Los conflictos familiares son como unas vacaciones en Yucatán, leo en la primera frase del nuevo capítulo. A menos diez, hora prudente, comienzo de nuevo el ritual y bajo, por segunda vez, las escaleras. Entro en la iglesia del pueblo en el que vivo hace casi dos años y que nunca me había atrevido a visitar. Los niños y niñas se preparan para su primera comunión y veo en sus rostros, a esa niña de flequillo recto y mofletes colorados, inquieta e insegura, sosteniendo una llama que jugaba a encender y apagar con el mechero de Autoepsilon de su padre. Observo los cuadros, las velas, las flores y también al cristo crucificado. Me fijo, por supuesto, en todas esas personas que no me conocen, pero con las que he decidido desvirgarme espiritualmente. No saben los motivos por los que estoy aquí. Yo tampoco. Seguramente, en un futuro, Dios me perdonará por las injuriosas palabras. En otra carta, le diré que solo es literatura. Que mi experiencia también es literatura.
Comienza la palabra- sermón y mencionan el nombre que más me ha hecho llorar estos días. El sacerdote pregunta a los niños y niñas por el papa y responden al unísono: ¡Francisco! Para ellos todavía no ha muerto. Para mí tampoco. Continúa el discurso y yo sigo llorando, preguntándome en silencio qué hago ahí porque:
Señor, no soy digno de que entres en mi casa, pero una palabra tuya bastará para sanarme.
¿A qué palabra me enfrento? ¿Cuál es la palabra a la que tanto temo? Me duele el repiqueteo, el rechinar histriónico de entre los dientes que sostienen con duda y firmeza esas dos únicas letras. Me niego a pronunciar su nombre en vano. Me cierro mentalmente, pero se ve que no es suficiente. A Francisco lo llamaron, no lo empujaron y, desde el apagón, la señal de mi móvil es insuficiente, por lo tanto, no puedo recibir llamadas.

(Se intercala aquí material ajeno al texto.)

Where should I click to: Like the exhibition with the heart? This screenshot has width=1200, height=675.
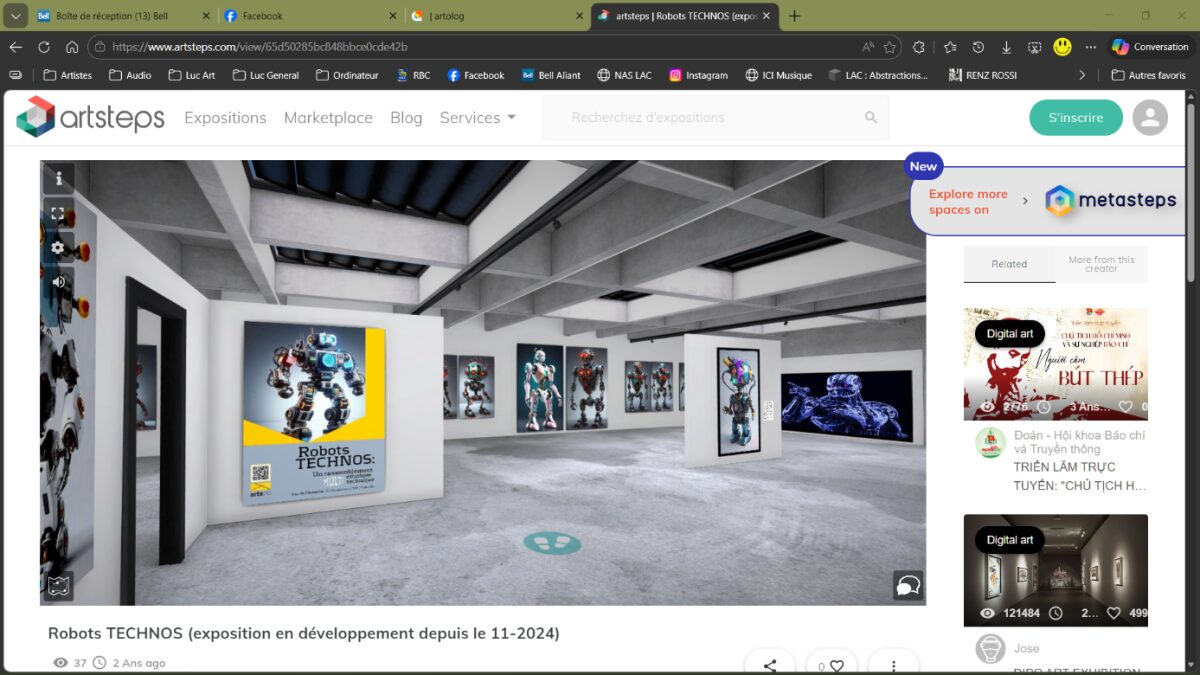(838, 664)
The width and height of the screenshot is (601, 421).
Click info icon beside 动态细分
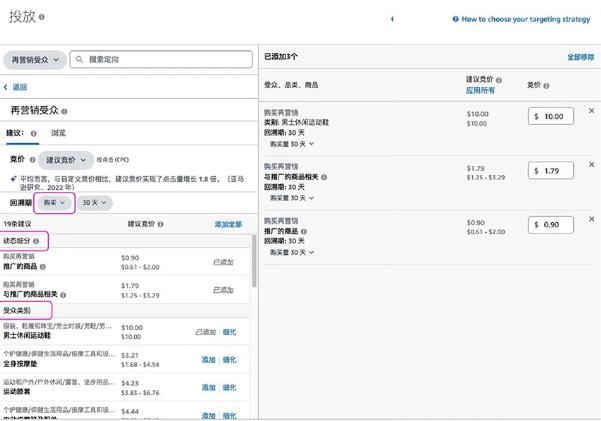click(x=37, y=241)
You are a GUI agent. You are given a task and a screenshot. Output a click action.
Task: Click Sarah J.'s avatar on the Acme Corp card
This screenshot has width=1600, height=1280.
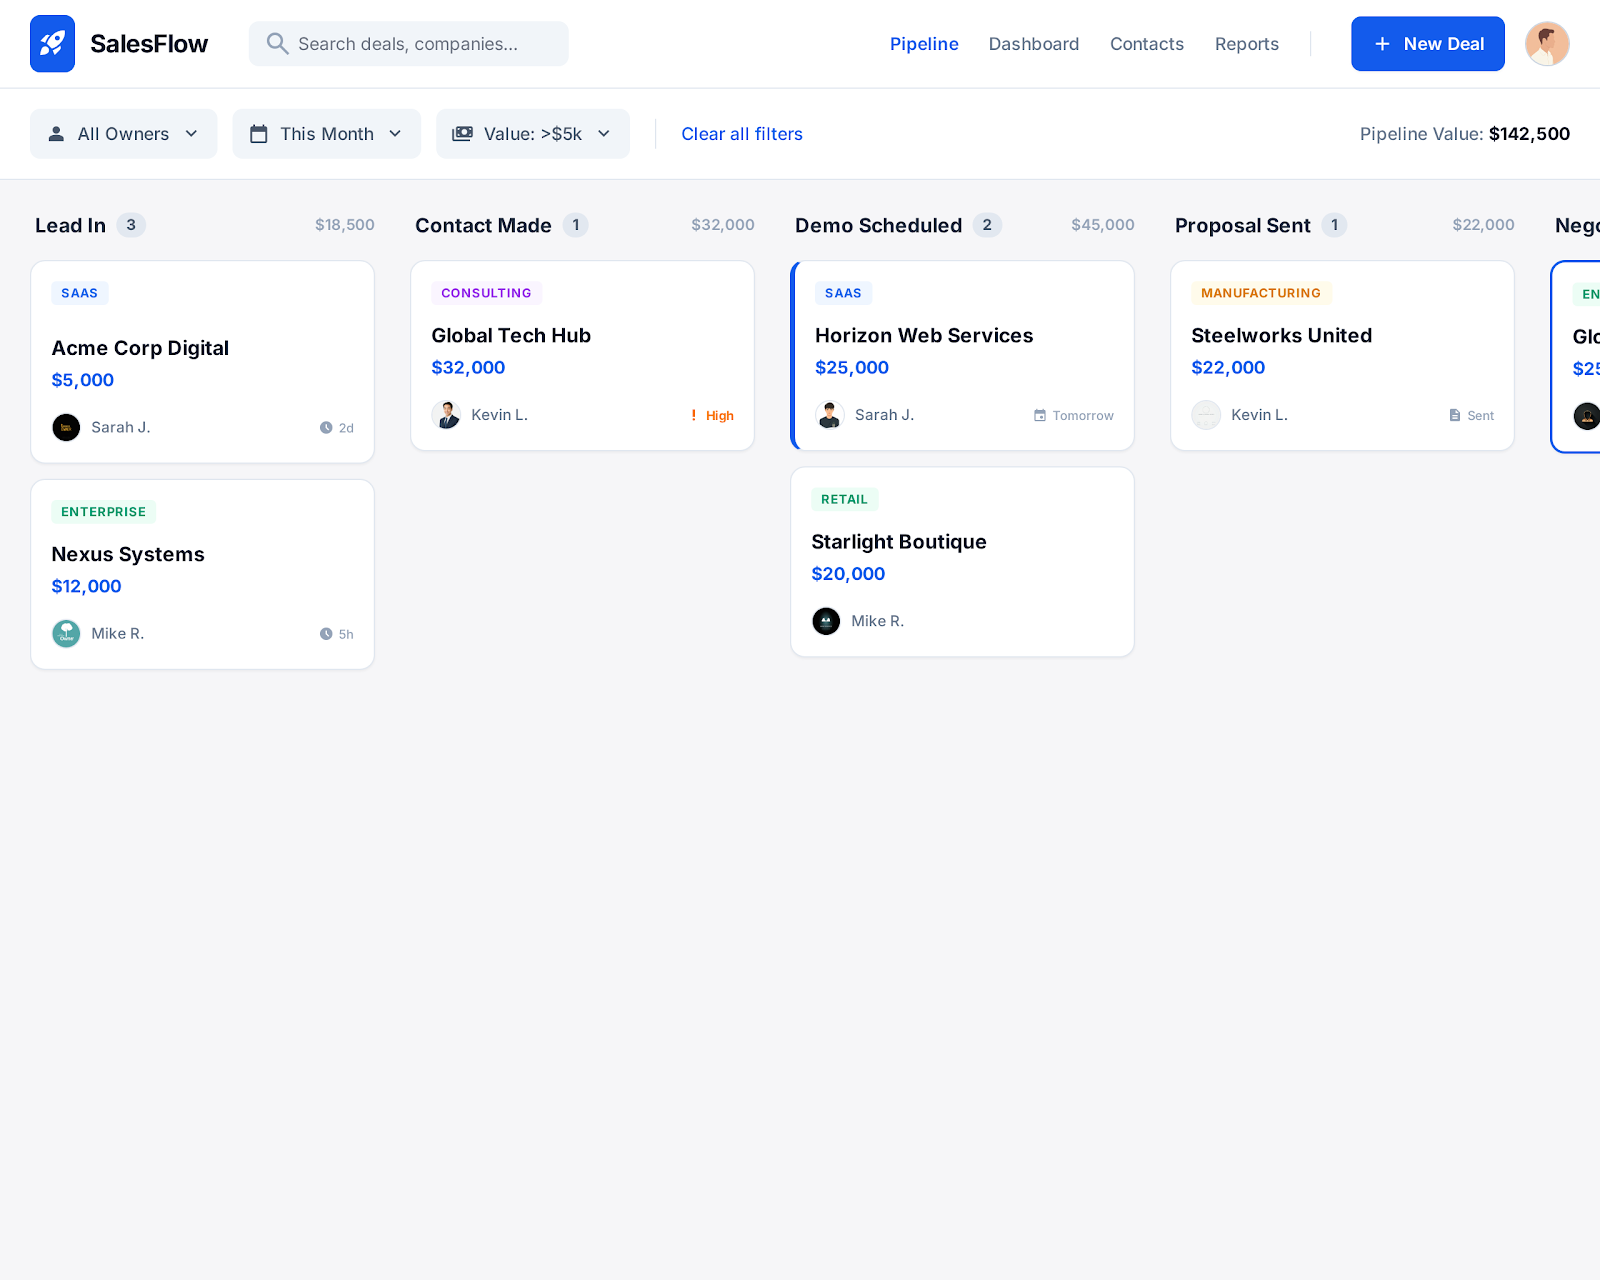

El pastor, las ovejas, el llanto sordo, el dolor de garganta, la paz sostenida en una mirada, el cuerpo de Cristo y Amén. Subo a casa. La respuesta la quiero ya y ChatGPT me anima a escribir esta carta. ChatGPT me anima a consagrarme y lanzarme al vacío de la escritura, algo que temo tanto o más que a la palabra: fe.
La última frase del libro que dejé a las seis y cincuenta y dos minutos de la tarde dice así: no le cuentes a nadie nada de lo que ha pasado hoy.